PMQs live: Theresa May stands firm over demands for public sector pay cap to be lifted
Theresa May and Jeremy Corbyn go head-to-head for second time since general election
Prime Minister's Questions returns for the second week since Parliament resumed after the general election.
Clashes between Theresa May and Jeremy Corbyn are likely to focus on the issue of public sector pay, with ministers under mounting pressure to ease austerity and scrap the 1% cap on public sector pay increases.
A number of senior Tory ministers, including Boris Johnson and Michael Gove, have called for the cap to be lifted, but Chancellor Philip Hammond is standing firm - for now at least.
Labour's Shadow Chancellor, John McDonnell, has been granted an urgent question in the Commons on the issue, but that is unlikely to stop Jeremy Corbyn quizzing the Ms May about it too.
MPs are likely to grill the Prime Minister on the ongoing response to the Grenfell Tower disaster, with many of the victims still to be rehoused and Kensington and Chelsea council having been widely condemned for its actions in the days after the blaze.

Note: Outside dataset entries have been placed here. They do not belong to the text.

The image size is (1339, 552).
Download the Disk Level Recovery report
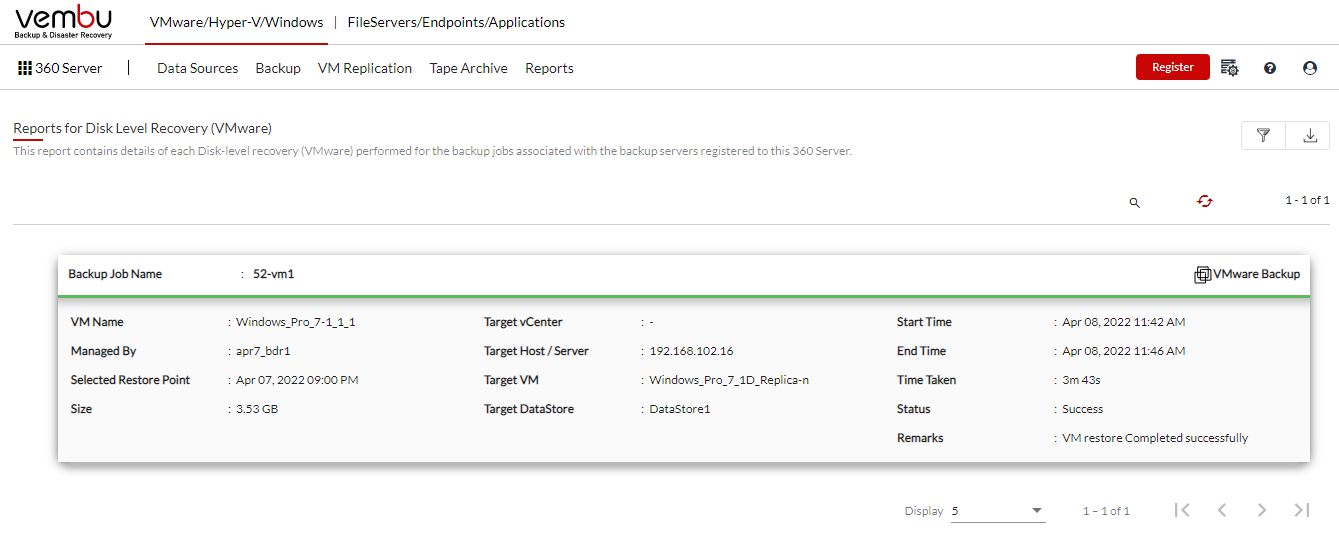click(1309, 135)
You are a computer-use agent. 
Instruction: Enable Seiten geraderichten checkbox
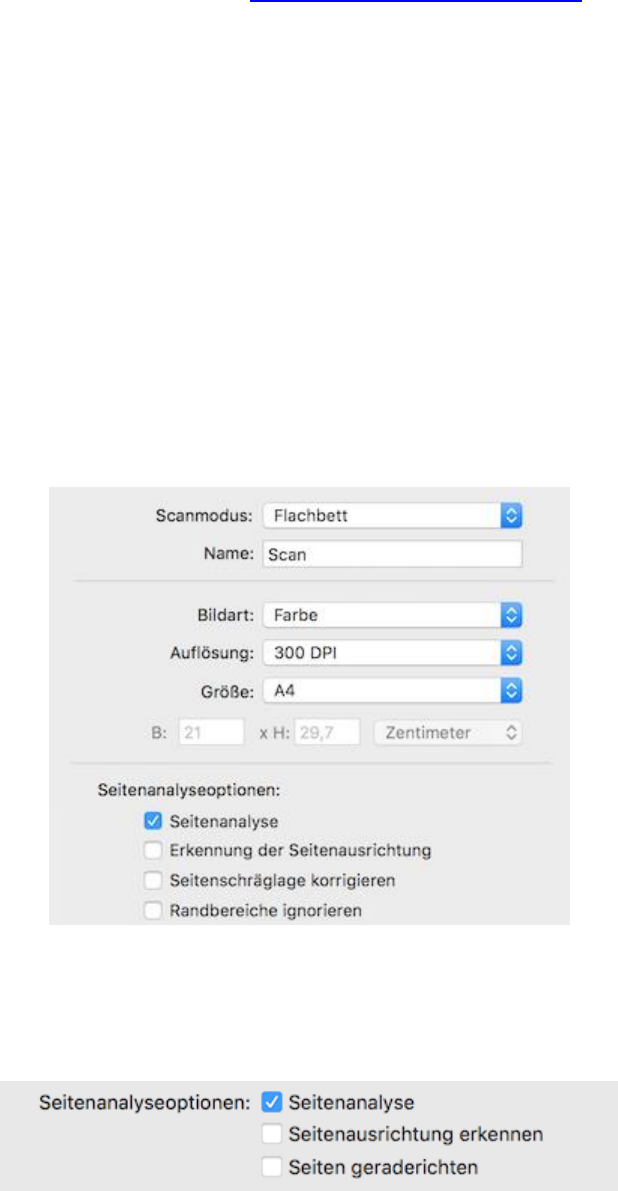click(x=272, y=1167)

Today's main politics stories are:
Austerity pay cap declared 'dead in the water after firefighters offer'
David Cameron says people who opposed austerity are 'selfish'
Scotland to end public sector pay cap next year
DUP says no power-sharing deal reached in Northern Ireland
Top BBC journalist snubs Theresa May's attempt to recruit him
Government taskforce to take control of parts of Kensington council
Theresa May appears to be losing her voice. She stops mid-answer for a sip of water and then just about manages to get her words out. Labour MPs might point out it wouldn't be the first time she'd been accused of choking on a policy matter. Some commentators say it was the Prime Minister's U-turn on social care that cost her a majority at the general election.

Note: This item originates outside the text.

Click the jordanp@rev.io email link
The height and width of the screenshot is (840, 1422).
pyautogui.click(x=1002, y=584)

John Bercow is on good form today. He accuses the SNP's Stewart McDonald of "gesticulating in an extremely eccentric manner" and suggests the MP "seems a little discombobulated from the world that he inhabits".
"It's a very unhappy state of affairs", he Speaker adds.
Labour's Seema Malhotra asks about her constituent Charlie Gard, the terminally ill 10-month-old baby whose life-support machine courts have ruled should be switched off.
She says Charlie should be allowed to travel New York for treatment, if possible, and asks for the Prime Minister's help in making this happen.
May expresses her sympathy for Charlie and his family and says Great Ormond Street Hospital, where he is being treated, will consider "any information or offers thatcome forward". She doesn't say she will intervene in the matter, referencing the judicial process that has been followed.